Even the main office, which is staffed by Cheryl Arnold, was a showpiece for The College of the Holy Cross.

Throughout the fun-filled and well-organized Pep Rally, it was obvious of how serious the students have learned the message teachers like Stephanie Drew reiterated, “we get in their minds early the need to go to college and that if you work hard you can get a scholarship.”

This lesson on learning also featured each classroom lining up then being called to perform a special skit or cheer in front of judges Kay McMahon, Amy Frisina-Scotti, Kate Hennessey, Paula Creamer and Cindy Joyce.
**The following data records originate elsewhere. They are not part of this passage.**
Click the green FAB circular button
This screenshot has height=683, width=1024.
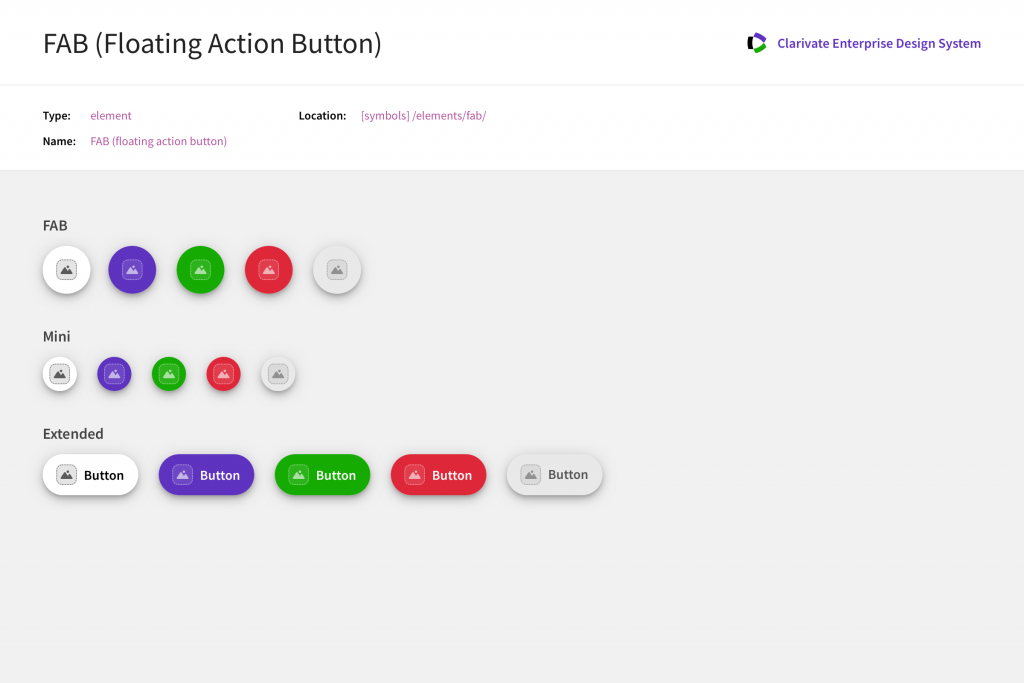point(200,270)
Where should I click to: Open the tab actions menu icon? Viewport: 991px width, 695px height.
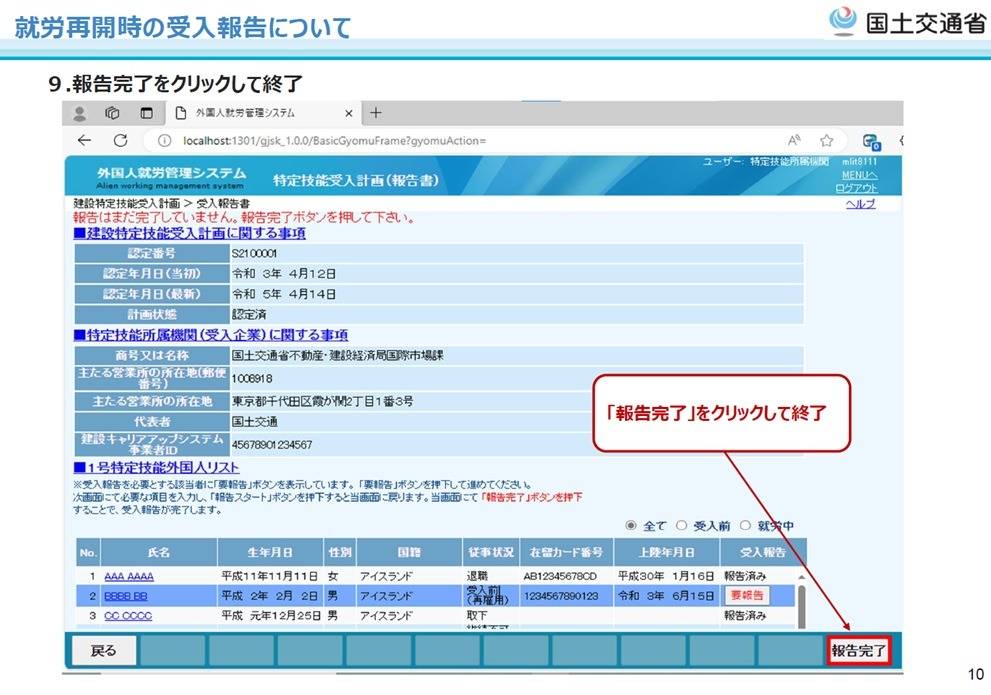click(x=146, y=113)
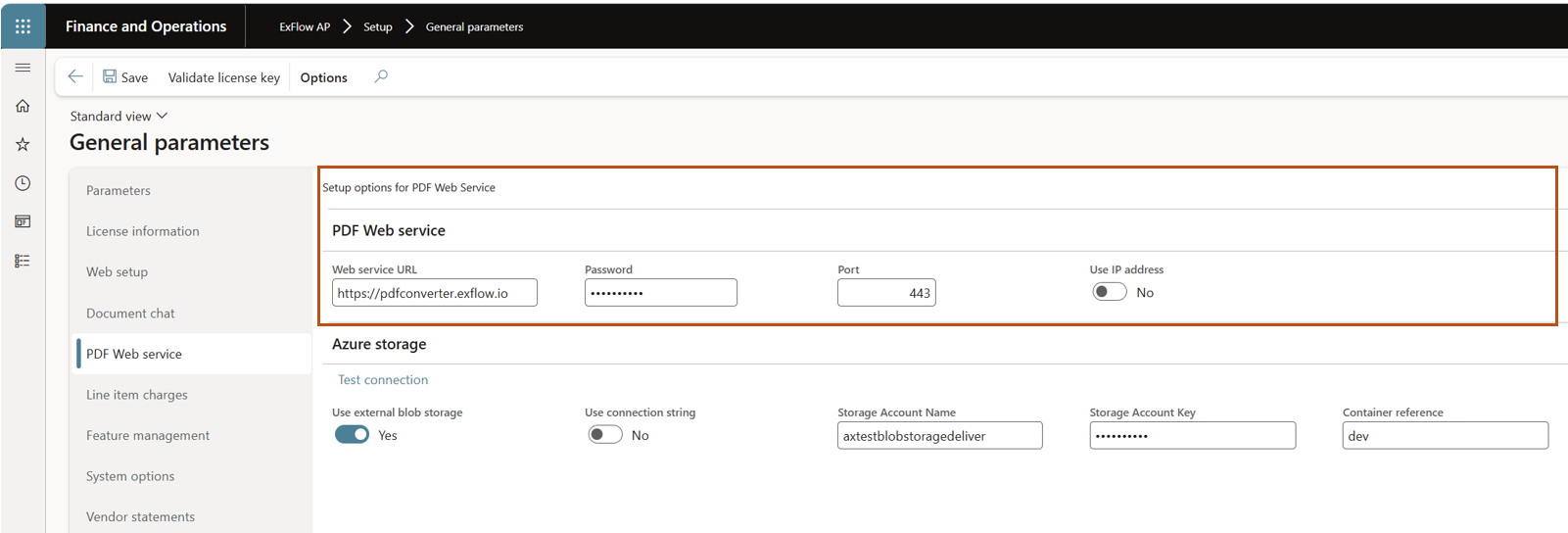Screen dimensions: 1568x533
Task: Click the Test connection link
Action: coord(383,379)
“Winners were selected and judged according to criteria including student participation and creativity,” Frisina-Scotti explained. “There was a winner selected for every grade level, however, there was a tie among the Second Grade classrooms, for they all had outstanding participation and creativity and made up of routines led by their classroom teachers.”

The complete list of classrooms, their teachers and colleges they represented includes: Grade 1—Ms. Drew, Mrs. Kalian, Curry College; Ms. Greco, Mrs. Ialongo, URI; Mrs. Shaffer, Texas A & M Corpus Christi; Ms. Zarcaro, Mrs. Wheeler, University of Florida. WINNER: URI.

Grade 2—Mrs. D’Arezzo, Mrs. Filipelli-Moan, Syracuse University; Mrs. Gagnon, Ms. O’Brien, Brown; Mrs. Maurano, Duquesne; Ms. Tellier, University of Santa Cruz. WINNER: All classrooms.

Grade 3—Mrs. Benedetti, Boston University; Ms. Desmarais, Roger Williams University; Ms. Rego, Johnson & Wales University. WINNER: Boston University.

Grade 4—Mrs. McDonald, Providence College; Mrs. Zinno, Mrs. Jadosz, URI: Ms. Gallucci, Ms. Colon, College of William and Mary. WINNER: Providence College.

Grade 5—Mrs. Cerbo-Charpentier, Mrs. Lima, East Carolina University; Mrs. Lawless, Rutgers University; Mrs. Muller, Mrs. Sammartino, University of Connecticut. WINNER: Connecticut.